Jean-Claude Landry, mai 2015

Les organisations syndicales comptent des milliers de membres, parfois des centaines de milliers. Cette situation en fait des acteurs sociaux, politiques et économiques d’importance au Québec. Elles se sont d’ailleurs historiquement démarquées par leurs revendications pour l’accès au travail, pour des salaires justes, pour de meilleures conditions de travail et pour la mise en place de services publics et de programmes sociaux au profit de tous les citoyens.

Au Québec, les syndicats regroupent près de 40 % de la main d’œuvre. Un sommet en Amérique du Nord. Par ailleurs, le mouvement syndical québécois se distingue par sa participation active aux grands débats de société. Ce syndicalisme de type « social » n’est bien sûr pas sans déranger des forces de droite hautement organisées ayant leur relais au sein des hautes sphères du pouvoir au Québec comme au Canada. Et c’est encore plus vrai dans un contexte d’atteinte à la qualité de nos services publics et de remise en question généralisée des protections sociales, notamment les régimes de retraite et les mesures de protection du revenu.

Faut-il alors s’étonner que, dans un tel contexte, on assiste au déploiement, dans les médias et sur différentes tribunes, d’un certain discours qui, sur la base de motifs de toutes sortes, soutient que les syndicats « en mènent trop large » au Québec? Leur présence, plus importante qu’ailleurs en Amérique du Nord, nuirait à notre économie, notamment en matière d’investissements privés et de productivité des entreprises québécoises.

Ces prétentions ont amené deux instituts de recherche à réaliser des études sur la relation entre la présence syndicale au Québec et au Canada et nos performances économiques. La première a été publié avril 2013 par l’Institut Broadbent sous le titre «  Des communautés syndiquées, des communautés en santé ». La seconde, publiée en novembre 2014 sous l’égide de  l’Institut de recherches et d’informations socio-économiques (IRIS), pose la question sans détour dans son titre « Les syndicats nuisent-ils au Québec?». Les résultats de ces deux recherches remettent pour ainsi dire « les pendules à l’heure. »

Au chapitre des investissements privés, l’étude de l’IRIS conclut qu’effectivement il y a eu recul de l’investissement privé au Québec entre 1981 et 2012. Toutefois ce recul, qui n’est pas spécifique au Québec, est davantage dû à la mondialisation et à la financiarisation de l’économie. D’ailleurs, il s’est avéré moins élevé au Québec qu’en Ontario et au Canada, où les taux de syndicalisation sont nettement moindres qu’au Québec. Pour les auteurs de l’étude, on ne peut pas prétendre qu’il existe un lien entre les taux de syndicalisation élevé et la faiblesse des investissements.

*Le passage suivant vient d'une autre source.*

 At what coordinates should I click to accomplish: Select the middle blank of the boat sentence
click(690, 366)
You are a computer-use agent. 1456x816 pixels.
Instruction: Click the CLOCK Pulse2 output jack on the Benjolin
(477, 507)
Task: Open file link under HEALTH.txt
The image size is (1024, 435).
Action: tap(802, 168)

À propos de la productivité, même constat : le niveau de PIB attribué à chaque heure travaillée au Québec est aujourd’hui identique à celui de l’Ontario. Les chercheurs en tirent la conclusion «  qu’à structure industrielle équivalente les travailleuses et travailleurs du Québec sont aussi productifs que ceux de la province voisine, et ce, même si le Québec compte un taux de syndicalisation plus élevé ».

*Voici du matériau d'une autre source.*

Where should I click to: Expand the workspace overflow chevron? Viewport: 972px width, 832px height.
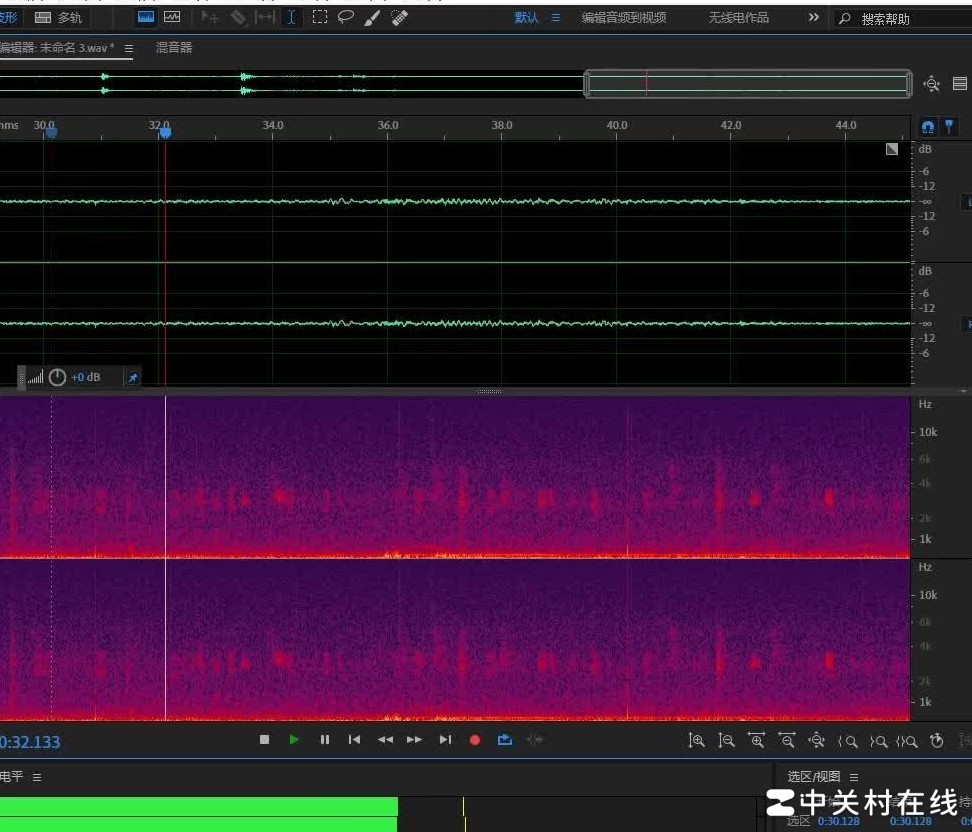[x=813, y=18]
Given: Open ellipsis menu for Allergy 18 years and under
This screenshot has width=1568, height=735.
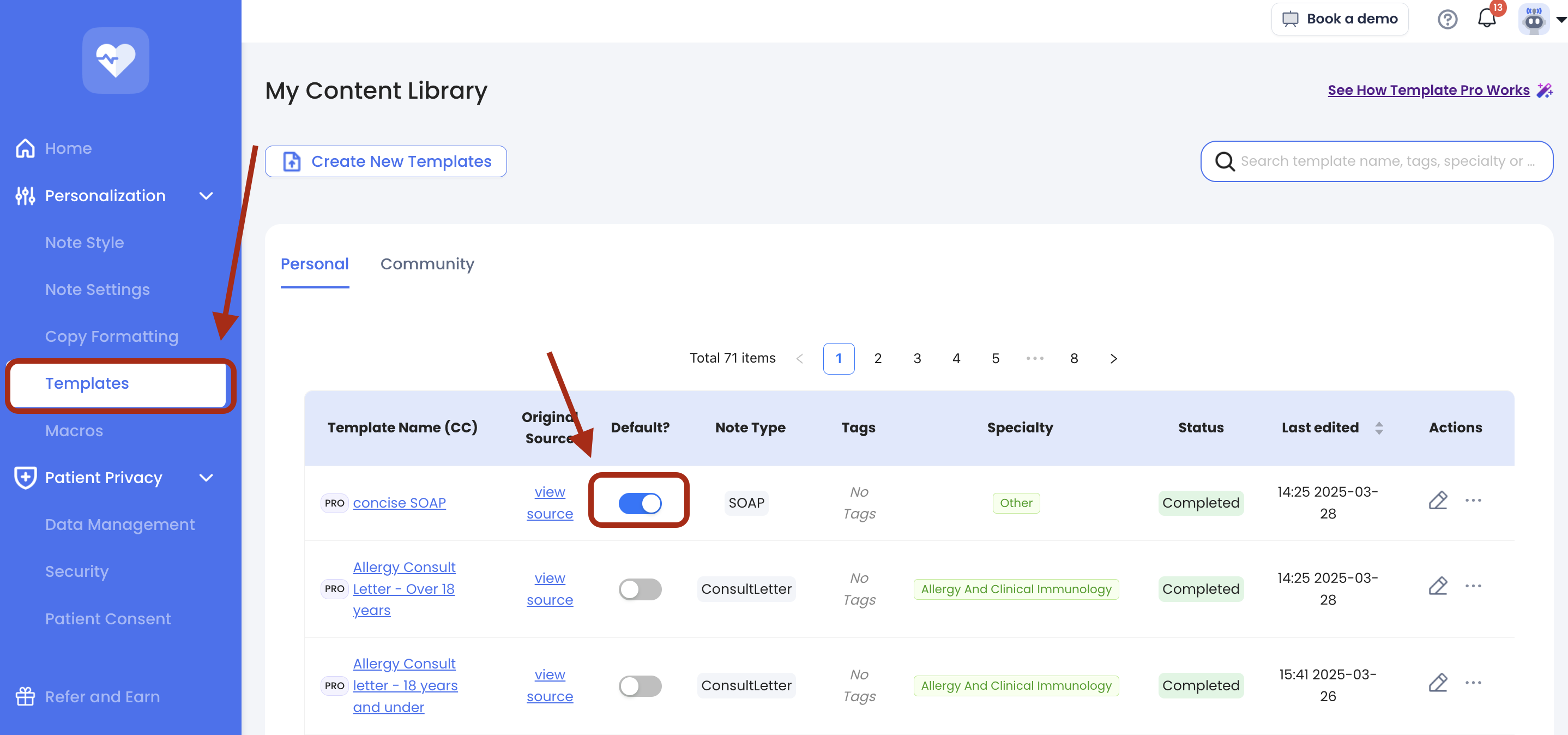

Les deux études citées ne se limitent pas à rectifier un certain nombre de mythes et idées fausses répandus sur les syndicats. Elles s’intéressent également à l’impact de la présence syndicale sur la diminution des inégalités de revenus. L’étude de l’Institut Broadbent révèle entre autres que «  la distribution des salaires est significativement plus égale dans les juridictions où le taux de syndicalisation est élevé et [que] la diminution du taux de syndicalisation est une cause importante de l’augmentation de l’inégalité salariale depuis les années 80 ». On explique ce phénomène par la capacité accrue des plus fortunés d’accaparer une plus grande part de la richesse sociale à mesure que diminue la part de la population protégée par un contrat de travail collectif.

Ces deux études démontrent de façon convaincante que la présence syndicale contribue de façon importante à accroître la justice économique. Comme l’indique dans sa conclusion l’Institut Broadbent, l’amélioration de l’égalité sociale, de la justice sociale et de la démocratie passe par le renforcement de nos syndicats, et non l’inverse.